> **QUOTED PASSAGE**
____________________

4WD 24/7 (4WD Action)
- Editor: Graham Cahill, Shaun Whale, Jock McDonald & Jesse Gleeson
- Categories: Offroad, camping
- Founded: 1998
- Country: Australia
- Based in: Sydney
- Language: English
- Website: https://www.4wd247.com/ youtube.com/c/4WD247
- ISSN: 1839-0080

= 4WD 24/7 =

Australian YouTube series

4WD 24/7, previously known as 4WD Action is an Australian YouTube series that began as a print magazine. Videos are primarily focused on the four wheel driving, camping, and offroad lifestyles.

Issue 301, was released September 2019 and is the last printed edition of the magazine. The monthly magazine and accompanying DVD then ceased production, with the final issue sold as a Collector's Edition.

4WD 24/7 is also prevalent on social media, such as Facebook and Instagram.

____________________

> **PROVIDED DATA**

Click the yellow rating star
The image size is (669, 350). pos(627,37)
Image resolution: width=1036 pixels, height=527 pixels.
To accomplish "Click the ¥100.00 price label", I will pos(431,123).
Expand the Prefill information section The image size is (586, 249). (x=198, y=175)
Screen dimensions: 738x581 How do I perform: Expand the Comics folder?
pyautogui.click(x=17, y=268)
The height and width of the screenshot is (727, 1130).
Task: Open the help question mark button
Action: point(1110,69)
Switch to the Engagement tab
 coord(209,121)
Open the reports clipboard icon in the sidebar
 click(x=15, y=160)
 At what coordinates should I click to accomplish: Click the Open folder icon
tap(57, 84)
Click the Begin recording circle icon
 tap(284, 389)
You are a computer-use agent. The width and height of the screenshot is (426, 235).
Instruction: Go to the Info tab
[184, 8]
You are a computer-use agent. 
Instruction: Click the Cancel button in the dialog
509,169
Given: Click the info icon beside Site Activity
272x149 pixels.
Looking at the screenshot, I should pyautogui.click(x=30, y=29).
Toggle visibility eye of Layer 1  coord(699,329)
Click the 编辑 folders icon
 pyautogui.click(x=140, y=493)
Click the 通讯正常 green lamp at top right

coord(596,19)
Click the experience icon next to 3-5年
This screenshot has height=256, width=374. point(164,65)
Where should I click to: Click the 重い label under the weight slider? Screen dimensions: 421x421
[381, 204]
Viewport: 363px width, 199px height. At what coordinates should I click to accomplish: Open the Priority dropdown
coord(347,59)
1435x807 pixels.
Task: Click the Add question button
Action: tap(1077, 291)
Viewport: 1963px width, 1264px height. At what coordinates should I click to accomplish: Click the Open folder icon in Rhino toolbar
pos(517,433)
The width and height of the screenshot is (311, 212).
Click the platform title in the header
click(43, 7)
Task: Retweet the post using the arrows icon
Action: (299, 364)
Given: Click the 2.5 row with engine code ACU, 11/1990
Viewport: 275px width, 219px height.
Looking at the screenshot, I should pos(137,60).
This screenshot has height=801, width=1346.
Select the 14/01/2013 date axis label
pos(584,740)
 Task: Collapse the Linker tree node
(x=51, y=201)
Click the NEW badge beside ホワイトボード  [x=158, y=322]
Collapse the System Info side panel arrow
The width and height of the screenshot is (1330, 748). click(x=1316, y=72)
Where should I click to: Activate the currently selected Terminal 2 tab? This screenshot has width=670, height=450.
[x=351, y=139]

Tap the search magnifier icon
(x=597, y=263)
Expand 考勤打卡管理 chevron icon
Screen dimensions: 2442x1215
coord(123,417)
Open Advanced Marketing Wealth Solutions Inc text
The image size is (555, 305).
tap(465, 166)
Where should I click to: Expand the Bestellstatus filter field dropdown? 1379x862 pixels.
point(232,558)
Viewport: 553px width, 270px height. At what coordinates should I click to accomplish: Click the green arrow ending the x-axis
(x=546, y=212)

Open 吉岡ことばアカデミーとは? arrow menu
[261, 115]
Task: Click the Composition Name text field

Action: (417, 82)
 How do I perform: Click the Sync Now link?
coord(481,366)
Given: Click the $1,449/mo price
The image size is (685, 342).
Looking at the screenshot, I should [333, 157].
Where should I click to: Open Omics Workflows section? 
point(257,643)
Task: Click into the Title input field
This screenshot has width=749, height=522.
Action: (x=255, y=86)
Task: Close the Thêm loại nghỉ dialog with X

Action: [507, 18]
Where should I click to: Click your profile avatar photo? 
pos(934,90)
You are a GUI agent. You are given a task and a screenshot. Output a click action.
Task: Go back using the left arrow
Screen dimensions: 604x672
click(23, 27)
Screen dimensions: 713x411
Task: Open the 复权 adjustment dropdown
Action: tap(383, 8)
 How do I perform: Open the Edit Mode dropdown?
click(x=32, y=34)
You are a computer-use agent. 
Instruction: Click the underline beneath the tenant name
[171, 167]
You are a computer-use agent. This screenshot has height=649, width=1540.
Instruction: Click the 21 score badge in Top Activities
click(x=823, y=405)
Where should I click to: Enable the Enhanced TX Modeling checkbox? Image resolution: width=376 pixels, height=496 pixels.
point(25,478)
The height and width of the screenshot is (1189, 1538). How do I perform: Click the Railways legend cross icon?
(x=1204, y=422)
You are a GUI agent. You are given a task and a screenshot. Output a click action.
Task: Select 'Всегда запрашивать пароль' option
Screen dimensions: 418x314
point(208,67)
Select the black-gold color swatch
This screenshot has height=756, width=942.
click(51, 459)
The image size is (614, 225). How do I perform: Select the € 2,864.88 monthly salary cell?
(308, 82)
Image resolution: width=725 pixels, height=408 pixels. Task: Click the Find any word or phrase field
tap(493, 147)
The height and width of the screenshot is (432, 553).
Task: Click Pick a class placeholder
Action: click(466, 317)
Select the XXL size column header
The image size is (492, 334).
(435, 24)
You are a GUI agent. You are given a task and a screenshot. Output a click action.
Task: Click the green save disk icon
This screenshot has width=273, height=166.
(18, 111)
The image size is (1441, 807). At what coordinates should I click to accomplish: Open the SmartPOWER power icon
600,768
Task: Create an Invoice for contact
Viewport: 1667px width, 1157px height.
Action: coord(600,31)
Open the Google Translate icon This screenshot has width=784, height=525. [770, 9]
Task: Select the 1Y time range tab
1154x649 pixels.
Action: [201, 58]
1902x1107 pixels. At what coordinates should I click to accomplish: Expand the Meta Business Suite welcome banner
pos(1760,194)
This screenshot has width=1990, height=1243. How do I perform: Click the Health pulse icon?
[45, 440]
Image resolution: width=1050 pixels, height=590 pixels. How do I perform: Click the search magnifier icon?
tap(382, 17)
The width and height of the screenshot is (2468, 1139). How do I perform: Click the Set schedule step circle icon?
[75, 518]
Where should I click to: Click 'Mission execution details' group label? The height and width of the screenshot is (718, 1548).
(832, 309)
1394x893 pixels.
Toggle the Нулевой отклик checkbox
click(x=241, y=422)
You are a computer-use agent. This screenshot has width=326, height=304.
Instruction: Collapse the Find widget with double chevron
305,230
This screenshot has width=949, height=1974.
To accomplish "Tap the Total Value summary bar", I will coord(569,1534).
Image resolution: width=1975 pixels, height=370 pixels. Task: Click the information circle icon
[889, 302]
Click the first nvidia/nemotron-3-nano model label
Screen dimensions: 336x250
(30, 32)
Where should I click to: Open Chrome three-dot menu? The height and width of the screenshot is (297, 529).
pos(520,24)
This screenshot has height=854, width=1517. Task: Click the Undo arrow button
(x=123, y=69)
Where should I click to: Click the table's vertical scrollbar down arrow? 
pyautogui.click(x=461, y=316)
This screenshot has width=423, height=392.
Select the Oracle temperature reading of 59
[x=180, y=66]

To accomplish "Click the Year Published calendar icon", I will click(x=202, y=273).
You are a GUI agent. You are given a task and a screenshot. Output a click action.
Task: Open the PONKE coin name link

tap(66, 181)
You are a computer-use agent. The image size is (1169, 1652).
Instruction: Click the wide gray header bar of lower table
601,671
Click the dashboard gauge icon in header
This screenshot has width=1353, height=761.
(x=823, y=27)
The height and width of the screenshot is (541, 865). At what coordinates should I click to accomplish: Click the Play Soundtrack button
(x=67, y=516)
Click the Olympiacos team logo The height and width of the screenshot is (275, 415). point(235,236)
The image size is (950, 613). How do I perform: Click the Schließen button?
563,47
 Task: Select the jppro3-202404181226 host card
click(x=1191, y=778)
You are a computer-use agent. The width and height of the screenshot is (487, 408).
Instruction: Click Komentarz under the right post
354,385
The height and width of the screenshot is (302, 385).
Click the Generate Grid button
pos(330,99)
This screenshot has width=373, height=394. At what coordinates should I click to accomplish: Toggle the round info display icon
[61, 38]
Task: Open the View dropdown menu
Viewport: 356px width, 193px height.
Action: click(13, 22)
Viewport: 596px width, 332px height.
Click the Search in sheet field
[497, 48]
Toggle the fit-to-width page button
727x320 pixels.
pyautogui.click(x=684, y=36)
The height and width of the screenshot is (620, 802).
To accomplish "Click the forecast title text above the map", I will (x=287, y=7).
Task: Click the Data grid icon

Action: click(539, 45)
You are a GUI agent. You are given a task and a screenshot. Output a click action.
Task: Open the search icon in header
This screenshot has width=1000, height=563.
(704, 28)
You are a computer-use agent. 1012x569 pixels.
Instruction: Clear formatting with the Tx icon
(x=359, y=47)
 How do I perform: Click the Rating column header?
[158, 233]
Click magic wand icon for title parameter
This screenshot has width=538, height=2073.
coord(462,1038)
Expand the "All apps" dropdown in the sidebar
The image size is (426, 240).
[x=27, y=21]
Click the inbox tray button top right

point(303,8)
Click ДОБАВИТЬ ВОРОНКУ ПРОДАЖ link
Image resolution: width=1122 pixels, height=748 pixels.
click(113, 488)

____________________

> **WRITTEN TASKS**
(1) List the editors named in the 4WD 24/7 article, one per line.
(2) Pick up the 4WD 24/7 article after its final sentence and write a further paragraph in the same style.

> **THE ANSWERS**
(1)
Graham Cahill
Shaun Whale
Jock McDonald
Jesse Gleeson

(2)
==History and profile==
The magazine was established in 1998 with the name 4WD Offroad Australia. It was first published on a bimonthly basis. The magazine is published seventeen times a year by Sydney-based independent publishing company Express Media Group (often shortened to EMG).

Australian 4WD Action was previously known as Australian 4WD Monthly, until a 2007 name change. The print magazine edition was the largest and most popular of its kind in Australia, with circulation figures well exceeding those of their nearest competitors.

Staff members have included Production Editor Travis Annabel, Staff Writers Dan Everett, Michael Borg and Dex Fulton, Editors at Large John Rooth (1998 -2014) and Editorial Assistant Chris Thomson.

The organization has been at the forefront of many offroad related political campaigns, including advocating for bullbar use, and preventing track closures.

==4WD Action DVD==
In addition to the magazine, each issue came with a packaged DVD, which is widely regarded as one of the most popular and informative offroad shows in Australia.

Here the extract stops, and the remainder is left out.